There’s more juice left in the rally, according to Anthony Leung, a senior analyst at Wells Fargo & Co.
India’s investment-grade company bonds “remains a pocket of good value” across Asia and the steps taken by Modi’s government are “steering the economy in the right direction,” he wrote in a Sept. 7 note. While challenges remain in cleaning up bad loans at banks, the start of an unified sales tax, abolition of subsidies and low oil prices will help offset the problems, he said.
The policy measures are bearing fruit and will lead to the nation’s credit rating being raised by Moody’s Investors Service “within a year,” Leung said. A Moody’s spokesperson said the firm does not comment on third-party speculation on ratings.
Rating firms have India just above “junk” status and while Modi’s government has pushed for an upgrade in the past few years, Moody’s, Standard & Poor’s and Fitch Ratings have all pushed back, citing high debt levels.
That said, the unexpected slowdown in growth hasn’t put investors off India’s corporate debt or slowed new issuance. Buyers have drawn confidence from the fact that the nation is still one of the fastest-growing major economies in the world and a strong political mandate gives Modi more policy flexibility to revive expansion.
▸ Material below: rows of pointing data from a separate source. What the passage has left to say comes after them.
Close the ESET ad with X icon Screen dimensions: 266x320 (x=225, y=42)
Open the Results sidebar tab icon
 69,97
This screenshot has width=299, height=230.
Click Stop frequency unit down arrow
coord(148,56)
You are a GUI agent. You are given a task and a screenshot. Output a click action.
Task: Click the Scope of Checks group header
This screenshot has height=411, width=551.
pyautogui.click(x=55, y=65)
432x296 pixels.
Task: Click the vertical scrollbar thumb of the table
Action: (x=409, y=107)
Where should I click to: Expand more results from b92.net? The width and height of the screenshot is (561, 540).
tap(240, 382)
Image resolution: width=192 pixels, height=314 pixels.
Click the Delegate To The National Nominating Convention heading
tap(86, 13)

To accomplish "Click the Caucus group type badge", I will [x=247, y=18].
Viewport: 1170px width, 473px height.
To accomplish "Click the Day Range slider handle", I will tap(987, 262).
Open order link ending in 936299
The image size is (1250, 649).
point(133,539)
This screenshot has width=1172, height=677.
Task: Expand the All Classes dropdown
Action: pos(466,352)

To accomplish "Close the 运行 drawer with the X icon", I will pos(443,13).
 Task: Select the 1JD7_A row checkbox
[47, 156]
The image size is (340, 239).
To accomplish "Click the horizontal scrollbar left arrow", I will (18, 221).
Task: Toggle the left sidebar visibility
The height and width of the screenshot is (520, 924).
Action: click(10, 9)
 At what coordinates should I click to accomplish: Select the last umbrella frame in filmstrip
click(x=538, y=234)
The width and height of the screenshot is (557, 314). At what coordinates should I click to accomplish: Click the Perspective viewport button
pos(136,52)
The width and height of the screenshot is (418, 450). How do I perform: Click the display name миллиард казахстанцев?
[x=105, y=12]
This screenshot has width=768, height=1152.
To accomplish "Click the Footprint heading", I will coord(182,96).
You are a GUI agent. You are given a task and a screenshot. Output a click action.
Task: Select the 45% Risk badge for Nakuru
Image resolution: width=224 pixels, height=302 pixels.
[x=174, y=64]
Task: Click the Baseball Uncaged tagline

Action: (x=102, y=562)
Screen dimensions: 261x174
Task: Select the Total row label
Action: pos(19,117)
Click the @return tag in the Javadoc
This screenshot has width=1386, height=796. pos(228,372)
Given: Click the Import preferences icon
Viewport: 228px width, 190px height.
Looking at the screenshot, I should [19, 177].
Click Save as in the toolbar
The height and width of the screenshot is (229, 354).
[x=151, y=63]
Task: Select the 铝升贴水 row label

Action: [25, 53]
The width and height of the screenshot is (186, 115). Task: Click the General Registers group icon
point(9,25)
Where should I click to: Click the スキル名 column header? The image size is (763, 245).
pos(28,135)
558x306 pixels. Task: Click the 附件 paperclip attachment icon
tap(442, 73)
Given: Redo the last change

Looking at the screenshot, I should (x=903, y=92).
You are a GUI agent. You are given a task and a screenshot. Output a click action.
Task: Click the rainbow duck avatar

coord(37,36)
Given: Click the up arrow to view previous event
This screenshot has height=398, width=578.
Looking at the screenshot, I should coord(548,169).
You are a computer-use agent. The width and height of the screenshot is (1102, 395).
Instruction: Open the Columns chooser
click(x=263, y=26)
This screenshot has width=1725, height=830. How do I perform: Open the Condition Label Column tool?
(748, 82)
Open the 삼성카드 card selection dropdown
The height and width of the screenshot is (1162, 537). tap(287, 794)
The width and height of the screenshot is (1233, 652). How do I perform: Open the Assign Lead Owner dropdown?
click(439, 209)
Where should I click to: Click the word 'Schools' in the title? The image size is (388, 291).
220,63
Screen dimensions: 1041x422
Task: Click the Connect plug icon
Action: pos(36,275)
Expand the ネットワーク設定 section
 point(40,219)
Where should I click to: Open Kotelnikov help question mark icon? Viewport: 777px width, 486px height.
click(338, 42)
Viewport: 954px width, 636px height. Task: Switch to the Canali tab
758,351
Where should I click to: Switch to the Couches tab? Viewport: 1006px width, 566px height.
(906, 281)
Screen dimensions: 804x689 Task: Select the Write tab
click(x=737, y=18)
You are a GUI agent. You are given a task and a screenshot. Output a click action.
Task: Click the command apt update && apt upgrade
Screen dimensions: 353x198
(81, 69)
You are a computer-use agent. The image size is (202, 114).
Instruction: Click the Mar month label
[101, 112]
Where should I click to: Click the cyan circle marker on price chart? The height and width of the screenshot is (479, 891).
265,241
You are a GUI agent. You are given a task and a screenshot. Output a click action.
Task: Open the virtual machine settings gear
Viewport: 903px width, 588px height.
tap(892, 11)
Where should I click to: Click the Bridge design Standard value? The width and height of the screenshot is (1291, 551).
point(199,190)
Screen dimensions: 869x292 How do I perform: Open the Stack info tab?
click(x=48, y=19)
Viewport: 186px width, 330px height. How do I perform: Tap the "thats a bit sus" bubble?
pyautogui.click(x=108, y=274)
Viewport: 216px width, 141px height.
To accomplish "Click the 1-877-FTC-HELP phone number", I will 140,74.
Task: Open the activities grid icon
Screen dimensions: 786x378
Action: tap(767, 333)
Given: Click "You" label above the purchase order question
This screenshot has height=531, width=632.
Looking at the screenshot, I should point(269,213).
Power Finance Corp., a state-run lender to utilities, has sought bids from credit rating firms for its $1 billion medium-term notes. Bharat Petroleum Corp. plans to raise $500 million via Singapore-listed bonds, Director of Finance K. Sivakumar said Tuesday. State Bank of India plans to raise up to $3 billion in the nation’s biggest overseas green-bond issue, the Economic Times reported last week, citing an unnamed executive close to the initiative.
“There’s more demand than supply for Indian bonds as investors bet on the outlook of the Modi-led economy,” said Bryan Wang, a fund manager at Fuh-Hwa Investment Trust Co. in Taipei.